EXPERT
February 13, 2026

The $28 Billion Pivot: How a Failed Game Developer Built Slack

Learn how Stewart Butterfield turned the failure of his game, Glitch, into a $27.7 billion acquisition by Salesforce. Discover the power of human intuition and bottom-up sales.
Written by
Wowflow Team
The Cold Morning Everything Ended: In November 2012, Stewart Butterfield was walking along the Vancouver seawall, exhausted. After three and a half years and $17 million in venture capital, his multiplayer game, Glitch, was a failure. It was burning $300,000 a month with flat player growth, and its Flash-based tech was incompatible with the rising iPhone market. Standing before his 40-person team, Butterfield apologized for what he called a "horrible day". He planned to refund player purchases and help his employees find new jobs. But while the game was dying, a small internal tool the team had built to communicate across different time zones was thriving.

The 72-Hour Decision 

Tiny Speck, the company behind Glitch, had team members in Vancouver, San Francisco, and New York. They found existing tools like email and Skype too clunky for game development, so they built their own "plumbing" to share files and coordinate work.

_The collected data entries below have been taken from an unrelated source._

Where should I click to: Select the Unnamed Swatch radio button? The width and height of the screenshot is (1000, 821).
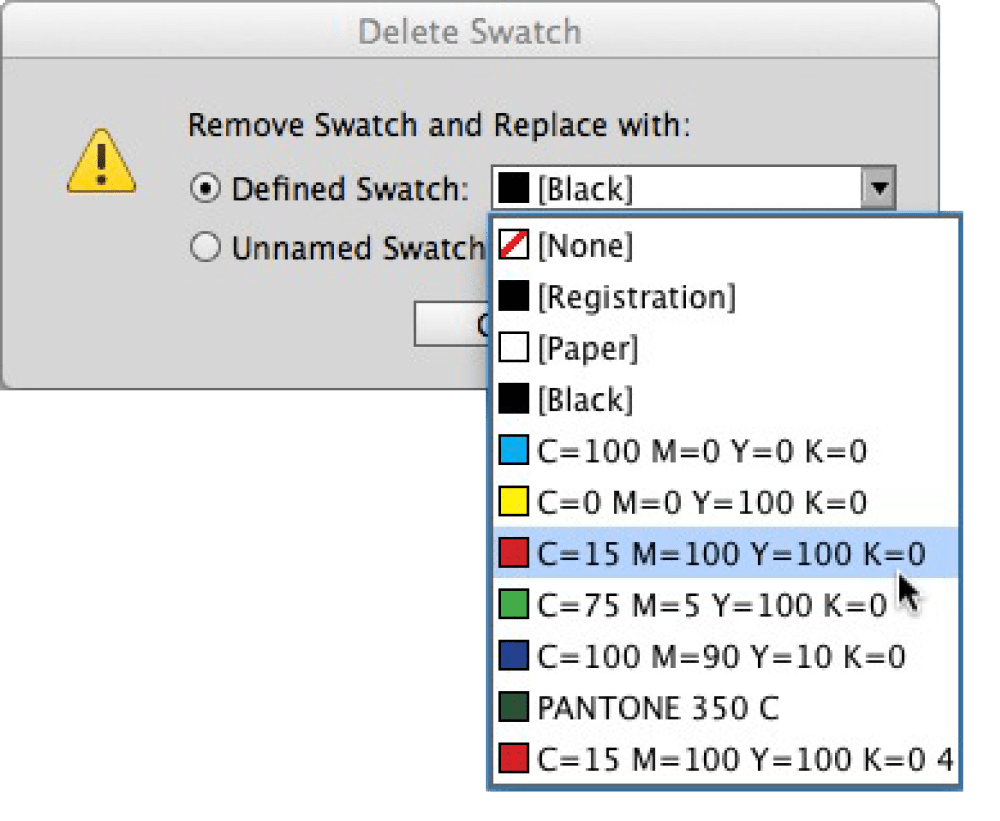coord(205,248)
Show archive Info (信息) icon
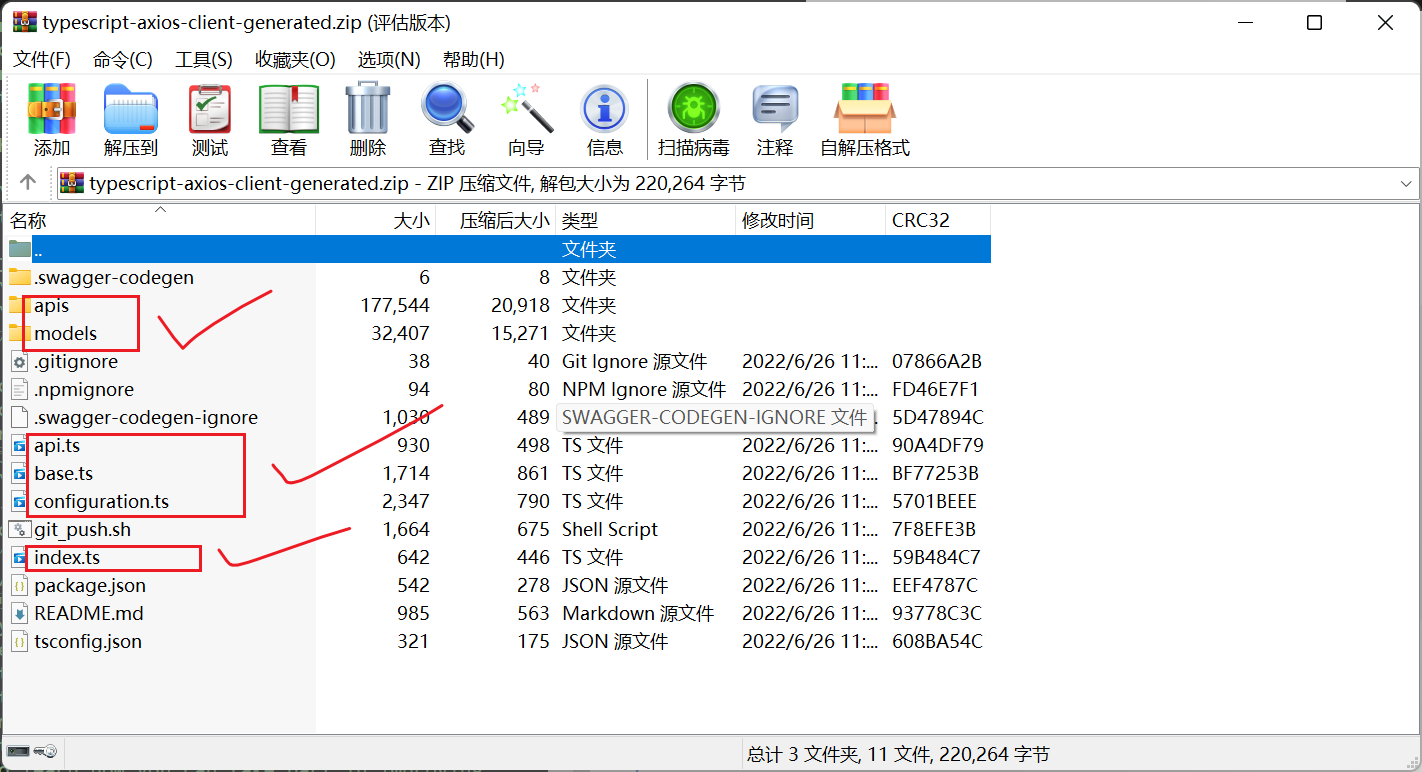1422x772 pixels. pyautogui.click(x=605, y=110)
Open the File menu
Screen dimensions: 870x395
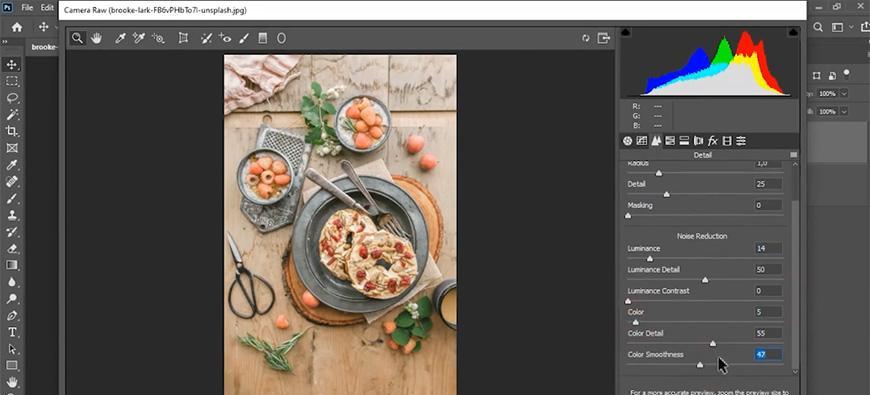click(27, 8)
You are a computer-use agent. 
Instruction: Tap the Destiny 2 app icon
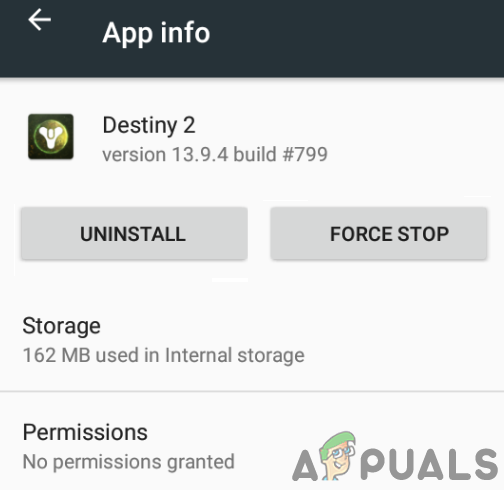51,136
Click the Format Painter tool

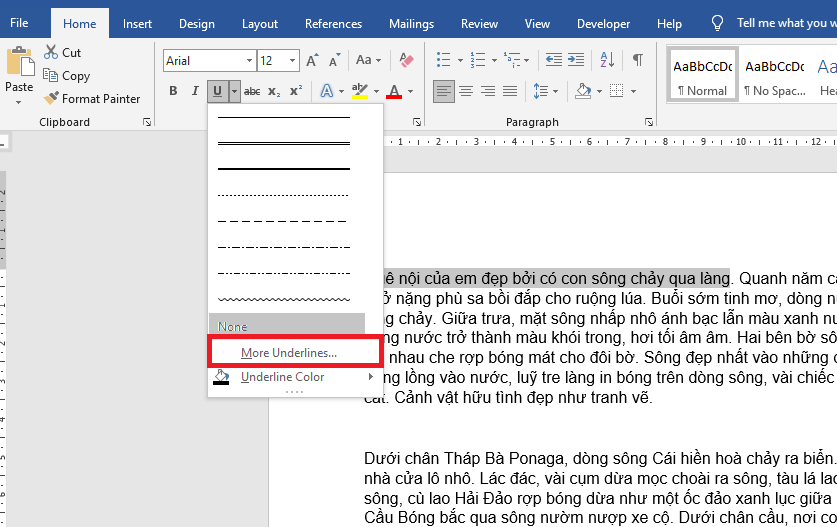[92, 99]
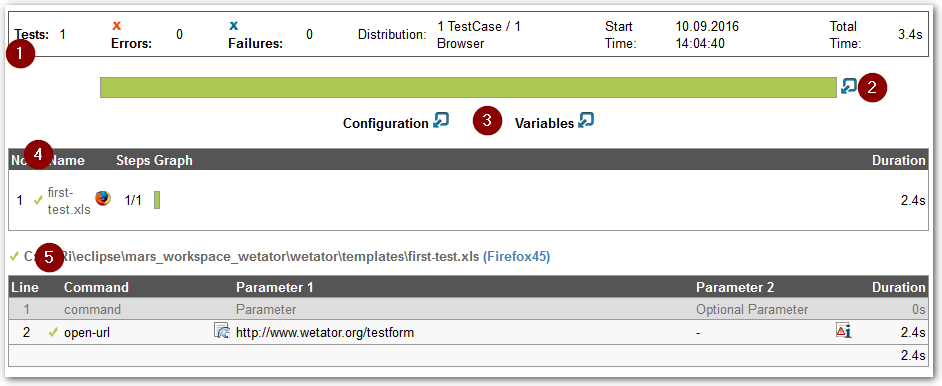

In a pivotal 72-hour window following the shutdown of Glitch, Butterfield realized that this internal tool was the heartbeat of his company. He walked into a meeting with his investors at Andreessen Horowitz and pitched them something they didn't expect: enterprise software. Despite the skepticism, his investors backed the team, and Slack the "Searchable Log of All Communication and Knowledge" was born.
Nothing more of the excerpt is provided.